I am a wordphile who suffers from logorrhea, logomania, and verbal constipation. How can that be? Easy: I love words too much and sometimes am so overwhelmed by my passion for them that I swoon and hit the edge of the coffeetable, am struck linguistically impotent, become a raving idiot.
The innumerable word relationships possible; the infinite combinations of letters; coming face to face with lexicons that creak under the strain of generations of etymylogical maps and guideposts, previously charted territory just waiting to be revisited and explored: It's a little overwhelming. (And that is the opposite of hyperbole--is the word for that simply understatement? It seems there must be a grander word than that for it!)
My vocabulary is abysmal. There are so many nuances of precision that I miss as I lumber inelegantly toward understanding.
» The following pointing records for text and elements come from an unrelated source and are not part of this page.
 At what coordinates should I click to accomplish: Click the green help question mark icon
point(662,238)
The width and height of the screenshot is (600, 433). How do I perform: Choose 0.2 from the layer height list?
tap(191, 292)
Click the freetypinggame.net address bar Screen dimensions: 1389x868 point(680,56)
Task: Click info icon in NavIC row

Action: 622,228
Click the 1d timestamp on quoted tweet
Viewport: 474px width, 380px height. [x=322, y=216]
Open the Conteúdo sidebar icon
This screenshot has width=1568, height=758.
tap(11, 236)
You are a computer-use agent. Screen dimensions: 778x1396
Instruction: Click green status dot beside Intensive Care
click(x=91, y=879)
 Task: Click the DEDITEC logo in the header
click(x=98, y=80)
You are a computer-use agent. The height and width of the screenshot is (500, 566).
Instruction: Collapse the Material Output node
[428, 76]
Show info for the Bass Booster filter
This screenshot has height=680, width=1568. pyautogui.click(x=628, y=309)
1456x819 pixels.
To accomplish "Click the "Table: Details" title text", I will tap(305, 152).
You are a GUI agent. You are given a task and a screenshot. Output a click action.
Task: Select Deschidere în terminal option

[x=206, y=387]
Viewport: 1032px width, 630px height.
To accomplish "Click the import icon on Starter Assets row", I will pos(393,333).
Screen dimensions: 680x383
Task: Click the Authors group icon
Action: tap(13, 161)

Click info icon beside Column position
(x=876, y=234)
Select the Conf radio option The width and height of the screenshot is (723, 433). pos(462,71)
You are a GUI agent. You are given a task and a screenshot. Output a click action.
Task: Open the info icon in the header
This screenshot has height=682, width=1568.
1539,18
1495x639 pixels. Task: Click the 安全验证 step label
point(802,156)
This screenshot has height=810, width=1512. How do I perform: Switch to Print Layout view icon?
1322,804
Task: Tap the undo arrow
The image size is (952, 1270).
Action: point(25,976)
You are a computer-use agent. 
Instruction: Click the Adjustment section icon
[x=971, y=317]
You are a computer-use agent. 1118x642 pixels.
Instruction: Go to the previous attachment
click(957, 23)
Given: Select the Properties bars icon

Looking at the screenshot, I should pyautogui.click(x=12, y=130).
I urge myself to be more promiscuous with my language and my search for word wisdom, handle language like the well-worn currency of several nations: I'd like a larger safe, I'd like a larger account, I'd like to move up to a vault-load of currencies I can be facile with.
That is my hope, and the above is my condition, so this is my invocation to Athena and Aphrodite together: Do not let my love control me, but help me to glide with it, accept its warm caress, and allow it to (Greek goddesses willing) lead me toward wisdom and ardent engagement in an intercourse whose fruit displays both mind and heart.